26 SEPTEMBER 1903, Page 13

THE POLICY OF RETALIATION.

[To THE EDITOR OF TER " SPECTATOR:1 SIR,—It is obviously a commonplace, but none the less a principle constantly to be kept in view, that there are many things eminently desirable which are also, unluckily, un- attainable. Mr. Chamberlain's plan of a self-supporting Empire by means of a closer fiscal union with the Colonies appeals to most men, but most men—like Mr. Balfour—have arrived at the conclusion that meanwhile, at all events, it is unhappily not practical politics.

There still remains, as an alternative to our present system, the policy of retaliation, which to the natural man is in theory not only defensible but positively attractive. Other countries exclude our goods, we freely admit theirs ; why not warn them that if they do not follow our example and adopt Free-trade, we shall follow their lead and go in for retaliation,—not Protection, mark you, for the British advocates of import-duties are loud in their assurances that they propose these, not as good in themselves, but solely and simply as the most efficient, nay, the only, means of ultimately bringing about international Free-trade. There is no question here of protecting, as in Germany, infant industries. Our ideal is competition ; it is only unfair competition we object to. We may be sure, however, that mere threats will not always serve our purpose. Sometimes, perhaps often, we shall have to act upon them, and thus the puzzle we must solve comes to be : How will the new Government policy work out in practice ?

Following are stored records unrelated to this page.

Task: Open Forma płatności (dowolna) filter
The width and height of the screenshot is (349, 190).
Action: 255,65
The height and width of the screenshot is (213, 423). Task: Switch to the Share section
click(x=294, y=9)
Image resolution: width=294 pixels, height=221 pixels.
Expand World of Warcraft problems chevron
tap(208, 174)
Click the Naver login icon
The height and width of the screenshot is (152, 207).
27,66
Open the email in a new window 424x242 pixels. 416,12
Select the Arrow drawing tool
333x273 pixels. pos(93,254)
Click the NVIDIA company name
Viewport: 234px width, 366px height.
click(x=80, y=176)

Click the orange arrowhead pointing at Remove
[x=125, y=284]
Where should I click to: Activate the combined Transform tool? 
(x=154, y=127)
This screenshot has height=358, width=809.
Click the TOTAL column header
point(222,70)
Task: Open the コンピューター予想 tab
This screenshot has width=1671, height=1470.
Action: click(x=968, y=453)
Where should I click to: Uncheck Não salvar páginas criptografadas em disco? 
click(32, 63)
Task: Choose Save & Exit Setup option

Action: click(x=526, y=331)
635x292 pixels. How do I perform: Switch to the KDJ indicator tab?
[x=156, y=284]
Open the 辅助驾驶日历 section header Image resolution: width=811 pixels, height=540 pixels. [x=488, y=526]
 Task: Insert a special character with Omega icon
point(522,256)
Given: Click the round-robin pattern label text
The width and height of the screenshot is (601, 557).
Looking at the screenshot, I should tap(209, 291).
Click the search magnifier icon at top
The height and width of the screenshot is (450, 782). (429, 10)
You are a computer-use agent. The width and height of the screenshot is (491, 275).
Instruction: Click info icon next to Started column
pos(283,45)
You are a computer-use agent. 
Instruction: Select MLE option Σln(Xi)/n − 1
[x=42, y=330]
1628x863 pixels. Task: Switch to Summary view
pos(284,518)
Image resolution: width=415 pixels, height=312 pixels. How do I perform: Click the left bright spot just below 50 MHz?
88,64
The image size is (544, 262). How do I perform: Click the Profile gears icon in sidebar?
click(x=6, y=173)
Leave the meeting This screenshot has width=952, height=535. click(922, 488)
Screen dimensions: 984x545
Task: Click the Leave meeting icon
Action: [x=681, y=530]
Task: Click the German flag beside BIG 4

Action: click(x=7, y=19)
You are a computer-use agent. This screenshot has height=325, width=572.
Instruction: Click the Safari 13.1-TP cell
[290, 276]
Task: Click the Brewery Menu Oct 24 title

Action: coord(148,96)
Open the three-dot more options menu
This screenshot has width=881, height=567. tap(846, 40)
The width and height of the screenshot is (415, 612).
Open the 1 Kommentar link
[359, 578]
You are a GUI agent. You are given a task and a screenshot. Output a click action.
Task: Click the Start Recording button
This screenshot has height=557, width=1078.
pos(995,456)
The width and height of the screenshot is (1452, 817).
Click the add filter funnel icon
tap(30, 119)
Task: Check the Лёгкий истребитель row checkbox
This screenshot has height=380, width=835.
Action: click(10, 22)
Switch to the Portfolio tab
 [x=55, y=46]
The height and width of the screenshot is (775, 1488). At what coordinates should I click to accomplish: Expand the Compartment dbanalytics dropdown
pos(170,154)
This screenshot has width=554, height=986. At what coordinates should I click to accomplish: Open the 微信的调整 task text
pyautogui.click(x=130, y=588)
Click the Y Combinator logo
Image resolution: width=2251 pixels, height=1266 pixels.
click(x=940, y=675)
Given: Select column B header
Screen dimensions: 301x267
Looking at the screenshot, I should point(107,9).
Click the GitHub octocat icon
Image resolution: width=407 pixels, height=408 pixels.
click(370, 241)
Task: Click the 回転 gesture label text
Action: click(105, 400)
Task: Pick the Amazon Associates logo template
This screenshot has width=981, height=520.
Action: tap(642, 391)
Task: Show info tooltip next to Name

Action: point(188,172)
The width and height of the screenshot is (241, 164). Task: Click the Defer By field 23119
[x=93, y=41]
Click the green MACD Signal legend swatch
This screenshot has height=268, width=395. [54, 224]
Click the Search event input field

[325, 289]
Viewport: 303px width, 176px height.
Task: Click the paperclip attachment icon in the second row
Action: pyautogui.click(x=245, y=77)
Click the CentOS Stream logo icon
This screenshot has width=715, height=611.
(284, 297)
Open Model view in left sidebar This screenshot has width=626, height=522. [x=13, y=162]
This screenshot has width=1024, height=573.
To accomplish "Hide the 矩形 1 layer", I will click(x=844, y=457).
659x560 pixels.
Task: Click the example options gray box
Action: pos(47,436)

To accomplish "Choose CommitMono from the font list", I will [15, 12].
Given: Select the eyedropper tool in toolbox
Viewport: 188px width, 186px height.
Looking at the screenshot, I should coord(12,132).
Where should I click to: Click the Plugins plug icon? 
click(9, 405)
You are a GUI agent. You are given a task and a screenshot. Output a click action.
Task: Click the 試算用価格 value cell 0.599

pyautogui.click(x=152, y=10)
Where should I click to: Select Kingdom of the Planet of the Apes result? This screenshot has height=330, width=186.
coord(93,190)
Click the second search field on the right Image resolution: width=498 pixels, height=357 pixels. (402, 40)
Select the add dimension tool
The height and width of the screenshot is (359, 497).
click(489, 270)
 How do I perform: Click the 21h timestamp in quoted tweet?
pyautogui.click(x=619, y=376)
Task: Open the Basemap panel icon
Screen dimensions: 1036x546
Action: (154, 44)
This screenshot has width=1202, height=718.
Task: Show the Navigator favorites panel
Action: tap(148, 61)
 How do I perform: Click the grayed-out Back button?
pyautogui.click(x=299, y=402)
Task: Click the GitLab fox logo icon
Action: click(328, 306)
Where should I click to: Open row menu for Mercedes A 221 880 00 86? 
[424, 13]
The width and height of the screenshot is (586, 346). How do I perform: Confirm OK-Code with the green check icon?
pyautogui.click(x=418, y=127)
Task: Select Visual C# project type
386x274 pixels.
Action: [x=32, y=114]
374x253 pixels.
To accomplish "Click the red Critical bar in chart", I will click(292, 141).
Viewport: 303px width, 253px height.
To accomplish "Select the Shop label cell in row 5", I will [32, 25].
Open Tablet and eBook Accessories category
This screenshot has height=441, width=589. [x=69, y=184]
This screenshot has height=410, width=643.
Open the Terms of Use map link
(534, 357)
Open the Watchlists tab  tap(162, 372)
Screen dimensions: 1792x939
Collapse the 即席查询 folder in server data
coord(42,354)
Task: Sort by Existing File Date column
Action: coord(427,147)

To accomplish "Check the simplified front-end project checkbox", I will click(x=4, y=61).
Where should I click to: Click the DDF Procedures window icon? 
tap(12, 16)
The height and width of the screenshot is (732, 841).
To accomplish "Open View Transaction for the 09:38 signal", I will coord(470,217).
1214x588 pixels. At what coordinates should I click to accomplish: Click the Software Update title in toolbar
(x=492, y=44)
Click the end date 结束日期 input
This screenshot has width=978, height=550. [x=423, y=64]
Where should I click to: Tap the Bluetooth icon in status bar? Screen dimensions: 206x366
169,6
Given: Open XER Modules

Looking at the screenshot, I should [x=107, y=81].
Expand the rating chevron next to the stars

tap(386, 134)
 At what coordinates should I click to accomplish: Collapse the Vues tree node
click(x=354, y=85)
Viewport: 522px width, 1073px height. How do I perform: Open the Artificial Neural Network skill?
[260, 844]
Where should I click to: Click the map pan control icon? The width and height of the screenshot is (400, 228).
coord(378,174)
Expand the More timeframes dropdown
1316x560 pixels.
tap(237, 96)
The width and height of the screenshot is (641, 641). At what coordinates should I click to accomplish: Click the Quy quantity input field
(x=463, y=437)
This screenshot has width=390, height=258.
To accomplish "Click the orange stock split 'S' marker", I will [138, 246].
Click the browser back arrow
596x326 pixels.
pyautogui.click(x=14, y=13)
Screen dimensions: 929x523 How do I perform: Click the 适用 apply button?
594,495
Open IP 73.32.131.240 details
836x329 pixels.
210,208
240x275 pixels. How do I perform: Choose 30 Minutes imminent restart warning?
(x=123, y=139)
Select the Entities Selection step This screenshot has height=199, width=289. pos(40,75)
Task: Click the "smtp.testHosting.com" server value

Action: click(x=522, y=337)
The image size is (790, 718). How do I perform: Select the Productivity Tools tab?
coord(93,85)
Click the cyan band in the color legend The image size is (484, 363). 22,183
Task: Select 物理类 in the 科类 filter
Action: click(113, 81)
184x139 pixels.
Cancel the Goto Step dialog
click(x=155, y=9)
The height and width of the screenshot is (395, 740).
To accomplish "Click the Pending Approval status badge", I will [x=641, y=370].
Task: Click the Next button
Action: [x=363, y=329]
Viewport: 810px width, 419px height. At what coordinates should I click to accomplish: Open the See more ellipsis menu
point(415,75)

Take, for example, the linen trade, in which, though not what it was, many of us in Scotland and Ireland are still interested. The existing German tariff (the new one, not yet in force, makes matters worse) imposes an import-duty of twelve pfennigs per kilo, or some 10 per cent., on the sizes of linen yarns that are chiefly wanted in the Fatherland, with the result that British spinners have almost ceased to do business with Germany. Let us suppose that Mr. Balfour's Foreign Minister, Lord Lansdowne, or another, intimates to Count von Billow that this must end, or dermany must face the consequences. Count Von Billow declines to budge ; and Mr. Balfour, casting about for a German industry to penalise, fixes on the toy trade. Noah's arks, accordingly, if built in Germany, can only enter British ports on payment of an import-duty. But German makers cannot face the charge ; and the article comes to be made in Britain. The bitter cry of ruined German traders waxes louder and louder, the German Government becomes alarmed, and resolves, as the lesser evil, to eat its own words and to sacrifice the German flax spinners. The import-duty on British yarns is promptly taken off, and as a quid pro quo we, in our turn, are asked to admit German toys duty free as of old. But by this time British toy-makers, on the faith of protection against German competition, have entered upon large contracts, and have expended large sums on bigger premises and costly plant, and engaged a larger staff and more workpeople. How will they receive the news that, the sole object for which the duty was imposed having been happily attained, there is now no further object in taxing German toys, rind that these will in future come over as plentifully as ever ?

Ruined industries, Sir, under our existing arrangements, are hard to find, though unhappily we have some ; with successful retaliation in full blast they will be plentiful enough. As Unionists we can scarcely thank Mr. Chamberlain and Mr. Balfour sufficiently for their grand service to the State ; but in these fiscal matters we are each and all of us bound to exercise our own poor judgment. Colonial preference, Mr. Chamberlain admits, will not go down with the present-day elector. I would strongly urge that the party decline to commit themselves to retaliation either, at all events till we are absolutely clear how it would work out in detail. Mr. Balfour is a most able man, but he is not a business man ; and what on a priori grounds appears an im- pregnable position may prove weak indeed when it comes to be examined by those who, between them, know every inch of it. And, mark you, we are not dealing with harmless experiments merely. Once committed to this new departure, it will be difficult indeed, if not impossible, to retrace our steps.

[Our correspondent's point is a very strong one, and is supported by what came out in our correspondence columns when we were in search of an industry ruined by Free-trade. The best example produced after a diligent search was an industry from which protection was withdrawn as the

result of a bargain under Cobden's French Treaty. But what the Retaliators look forward to are more of such industry- slaying bargains.—ED. Spectator.]